━━ Source

BROWN:  ... we need to replace Vice President Cheney? 

KEMP:  With all due respect, I think it would hurt President Bush.  I think the loyalty of that family to their friends and their supporters and to their Cabinet and to their vice president, A, B, the respect that the American people have for Dick Cheney, irrespective of whether they may disagree with him, and not suggesting he‘s perfect, because no one is in politics, but, clearly, he‘s a powerful force in America, in our foreign policy. 

And I think the American people will recognize that and reelect the Bush-Cheney ticket in ‘04. 

BROWN:  Let‘s switch back to Democrats.  I‘m going to throw up a list of names of people that are being talked as possible picks for John Kerry.  And I want to get your thoughts on them.


BROWN:  Congressman Dick Gephardt, Governor Tom Vilsack, Senator Hillary Clinton, obviously Senator John Edwards, Senator Joe Biden, former Senator Sam Nunn.  Who on that list is a real possibility and who do you think is static? 

KEMP:  Well, apparently, Edwards and Gephardt seem to be the so-called real possibilities. 

I was suggesting Nunn not to hurt his chances, but to elevate him as one of the real forces for good in American foreign policy, defense policy, economic policy and his strong values.  I am just a great—I have great regard and respect for Sam Nunn and his family.  I think he would make a magnificent candidate. 

To be honest, as a 68-year-old former politician, recovering politician, I want the best ticket going up against the best ticket.  And I think the best ticket be Kerry-Nunn. 

BROWN:  Well, what would you look for?  If you were choosing your running mate, would you do it based on personality, who you mesh with, or would you try match someone on the issues, for example, war on terrorism being a huge issue.  Would you look to someone with strong foreign policy credentials? 

KEMP:  Well, foreign policy is an issue.  The economy is always an issue.  And foreign policy is this year a big issue.  Iraq is a very big issue.  So you‘re going to want somebody with the international experience who understands the world as it is, not as we wish it could be. 

And in that regard, I think you want somebody, A, who can be a president, if something should happen to the candidate—or the president.  Secondly, you want somebody who share your views.  I don‘t think Sam Nunn would be raising taxes as much as John Kerry wants to do.  But, having put that aside, I think his experience in dealing with Russia, in dealing in foreign policy with Asia and with Europe, the respect that the world leaders have for him, his ability to debate and his strong views on the economy, I think Sam Nunn clearly is a best candidate is Democrats could have. 

If you just want personality and reaching out to the West, it would be either Bill Richardson from New Mexico, who is an Hispanic, Latino.  And there‘s a huge Latino-Hispanic vote in America.  And Bush is doing quite well with them.  I wish we would do better with African-Americans, as well as Latino and Hispanics.  But if you want someone who could match Bush in the Hispanic and Latino vote, it would be bill Richardson. 


KEMP:  But it may be Senator Edwards, though, in the final say.

━━━━

Task list ->
**A)** Copy the stretch of the interview transcript from "If you just" through "the final say.", substituting "Arizona" for "New Mexico".
**B)** Proceed with the interview transcript about John Kerry's possible running mates, picking up after its last line.
The material after this point is separate from the interview transcript.

━━ Stored records

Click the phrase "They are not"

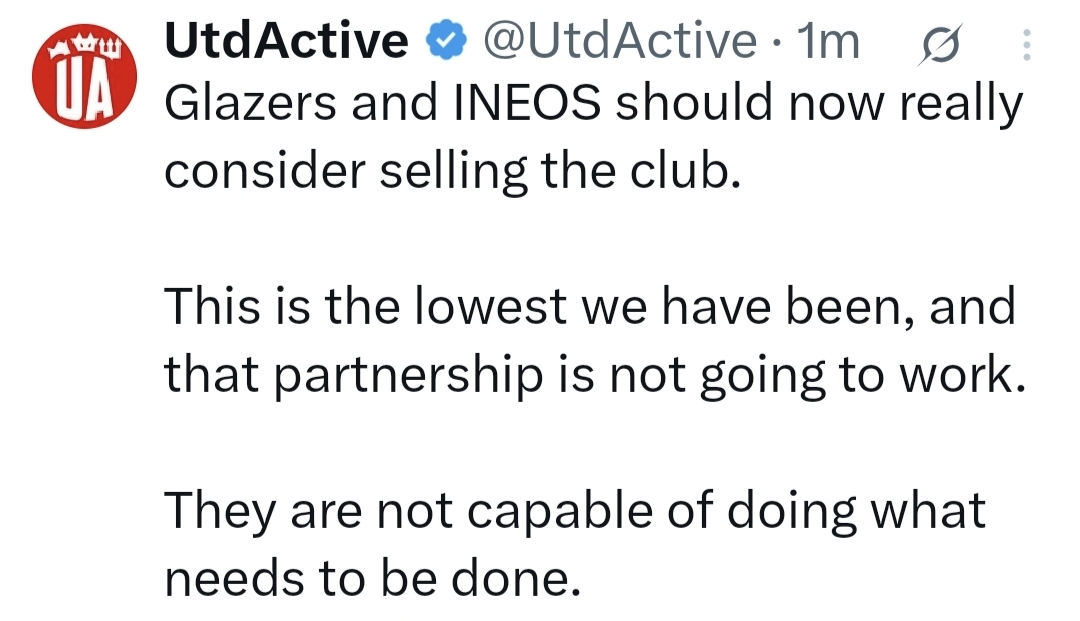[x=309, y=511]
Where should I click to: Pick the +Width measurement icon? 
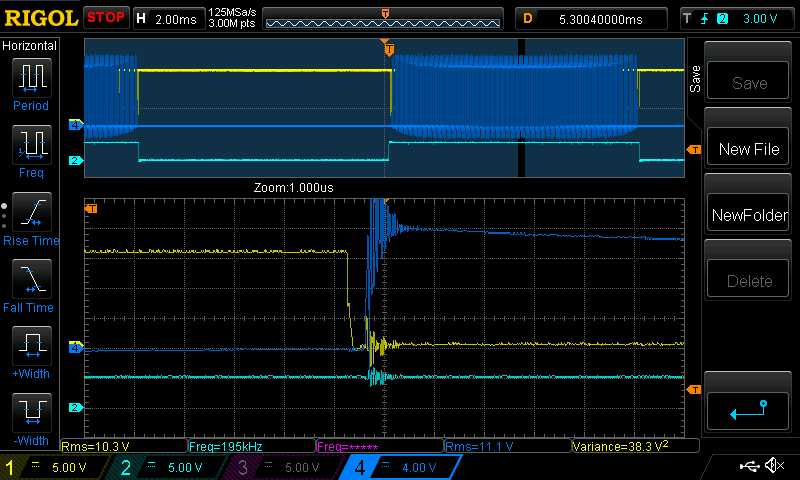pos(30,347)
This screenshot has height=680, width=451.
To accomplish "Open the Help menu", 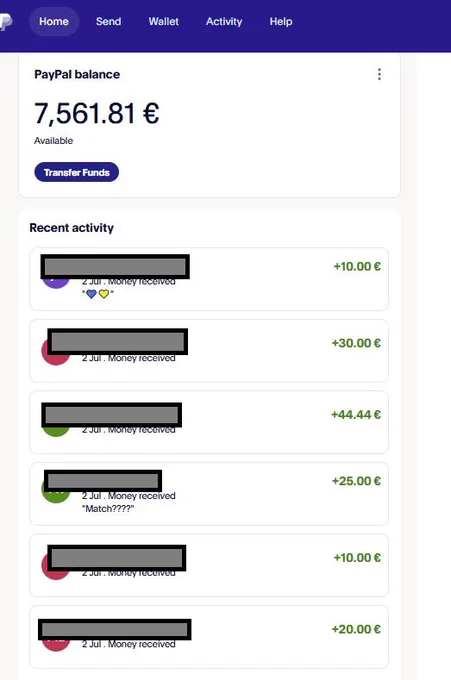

━━━━

Responses ->
**A)**
If you just want personality and reaching out to the West, it would be either Bill Richardson from Arizona, who is an Hispanic, Latino.  And there‘s a huge Latino-Hispanic vote in America.  And Bush is doing quite well with them.  I wish we would do better with African-Americans, as well as Latino and Hispanics.  But if you want someone who could match Bush in the Hispanic and Latino vote, it would be bill Richardson. 


KEMP:  But it may be Senator Edwards, though, in the final say.

**B)**
BROWN:  Let me ask you about an issue that frankly we‘re not talking about that much.  Your new project, the Alliance for Retirement Prosperity, is set up to try to reform Social Security.  But we‘re not hearing about it all that much.  Is Social Security still the third rail of politics? 

KEMP:  Well, it has been the third rail. 

I think if it were expressed the right way, Campbell—in other words, we have a democratic, capitalistic system, but all too many people don‘t own anything.  They don‘t—may not own their own home.  Even though a lot of people do, a lot of minorities don‘t.  A lot of working people do not control their retirement and don‘t have a stake in the retirement system. 

So we at the Alliance for Retirement Prosperity believe that the working men and women of America, particularly young people, should have the opportunity to put 5 or 6 percentage points of their payroll tax into an individual retirement account.  Obviously, it has to be government-certified.

But like the California state—employee pension plan in California or the federal retirement plan, the thrift savings plan, you would have an option to put it into a retirement account that would get 7, 8, or 9 percent rate of a return, as opposed to less than 1 percent, which Social Security delivers today.

BROWN:  Well...

KEMP:  Young people would be millionaires by the time they were in their ‘40s or ‘50s and we would be democratizing our capitalistic system, in other words, bringing it down to the populous, to the working men and women. 

BROWN:  Right.  Well, it will be interesting to see if we hear much about that on the campaign trail. 

KEMP:  Well, I hope we do.

BROWN:  But I want to thank you, Mr. Secretary, for being with us.  We appreciate it. 

KEMP:  Thank you.  Thank you, Campbell.

BROWN:  And coming up next, the inside track on who John Kerry may pick to be his running mate and the political ramifications of Saddam Hussein on trial with “Newsweek”‘s Howard Fineman and Anne Kornblut of “The Boston Globe.” 

You‘re watching HARDBALL on MSNBC. 

ANNOUNCER:  Follow all the action in the battle for the White House.  Sign up for our free daily e-mail.  Just log on to our Web site,


BROWN:  Coming up, the latest polls in the battle for the White House, plus the inside track on who John Kerry may pick as his running mate—when HARDBALL returns.


BROWN:  Welcome back to HARDBALL. 

As we‘ve been discussing, today, America saw Saddam Hussein for the first time since he was captured in September.  What does his image in court and a Saddam trial mean for President Bush politically? 

For this, we turn to Anne Kornblut, national political correspondent for “The Boston Globe,” and “Newsweek”‘s Howard Fineman, an NBC News political analyst.

Hello to you both. 


BROWN:  So give me your gut reaction when you saw the images today. 

Howard, I‘ll start with you.

FINEMAN:  My gut reaction was probably George Bush wishes that the United States Army and the coalition had managed to not only capture, but kill Saddam Hussein.  I hate to be so blunt about it.  But he poses a potential public relations problem for him. 

BROWN:  He has got a forum. 

FINEMAN:  And if he argues his case—the good thing for the Bushies is that Saddam won‘t actually be on trial for a number of months.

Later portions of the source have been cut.